§ RECORDS SHOWN:
- - - -

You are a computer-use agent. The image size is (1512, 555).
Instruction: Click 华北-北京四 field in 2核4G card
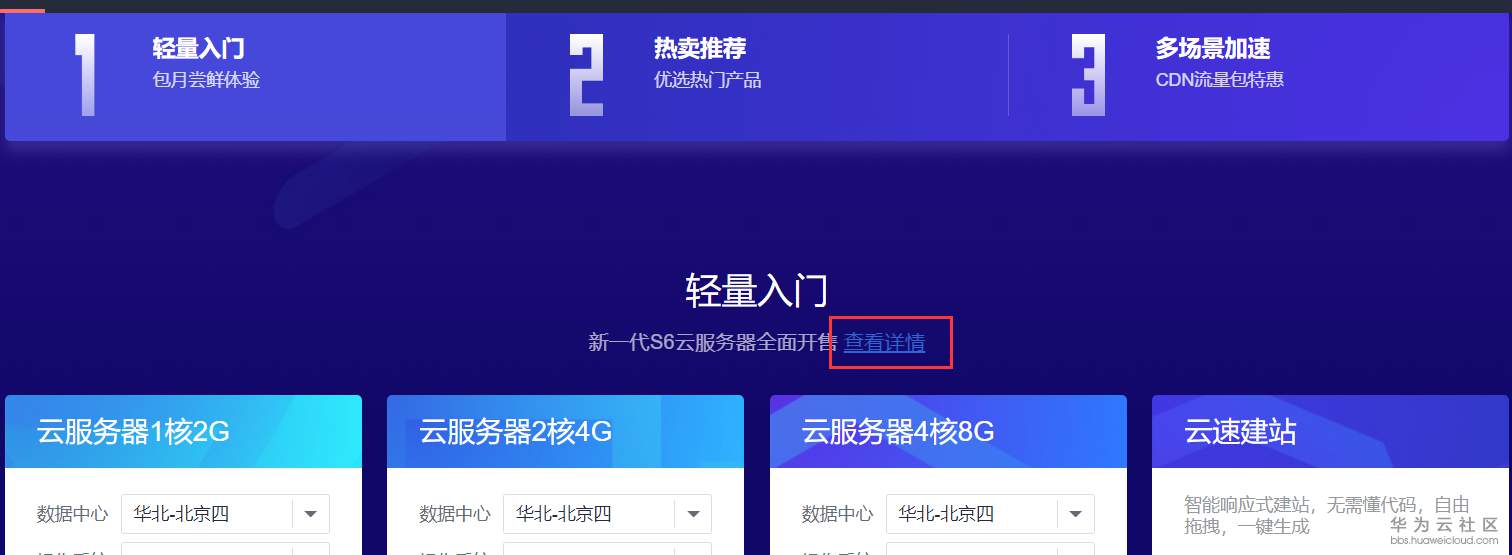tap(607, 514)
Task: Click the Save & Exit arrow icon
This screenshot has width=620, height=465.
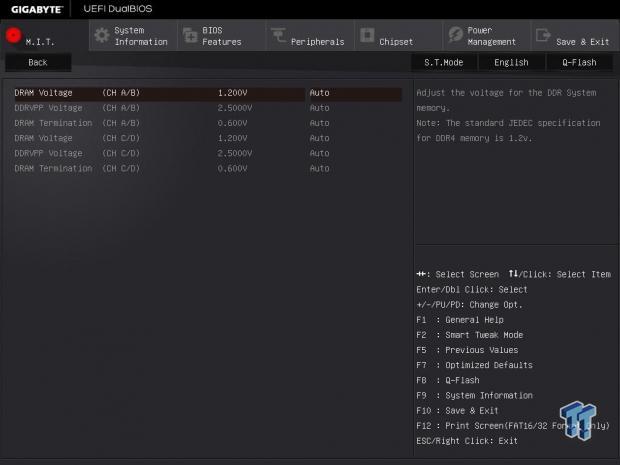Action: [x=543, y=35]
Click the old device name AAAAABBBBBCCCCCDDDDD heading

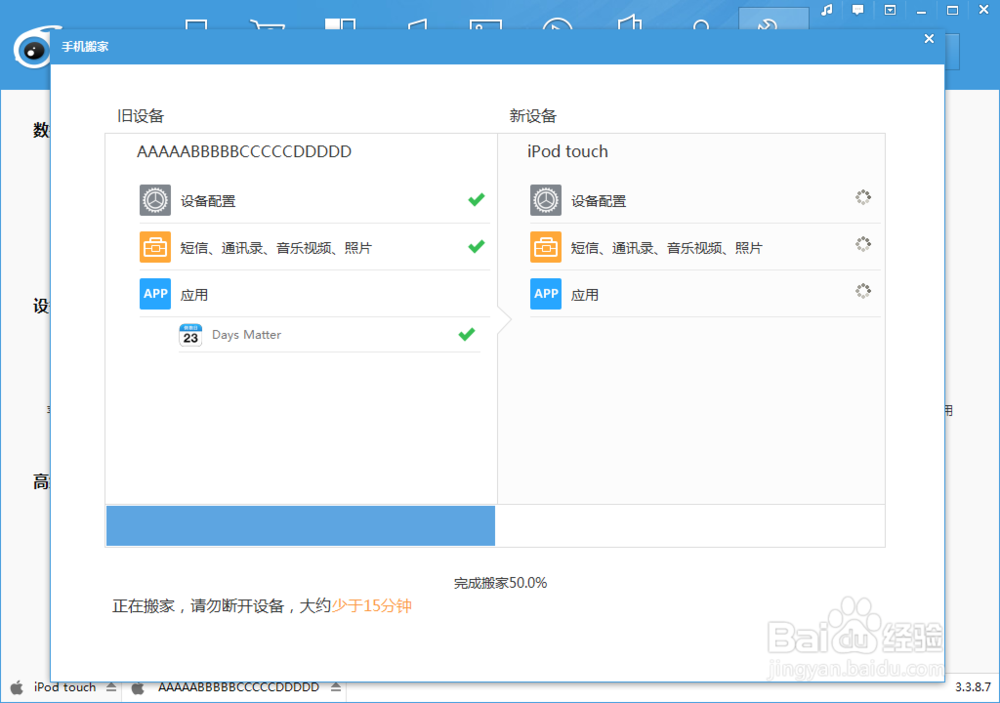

- - - -

§ REQUEST: Copy every line of the rows above, requests included, rescaling each coordinate in the answers by 2.25 and rounding to whole numbers, with halves rounded up. Leave the pictures out.

§ SOLVED EXERCISE:
You are a computer-use agent. The image size is (1512, 555).
Instruction: Click 华北-北京四 field in 2核4G card
tap(1366, 1157)
Task: Click the Save & Exit arrow icon
This screenshot has width=620, height=465.
Action: [x=1222, y=79]
Click the old device name AAAAABBBBBCCCCCDDDDD heading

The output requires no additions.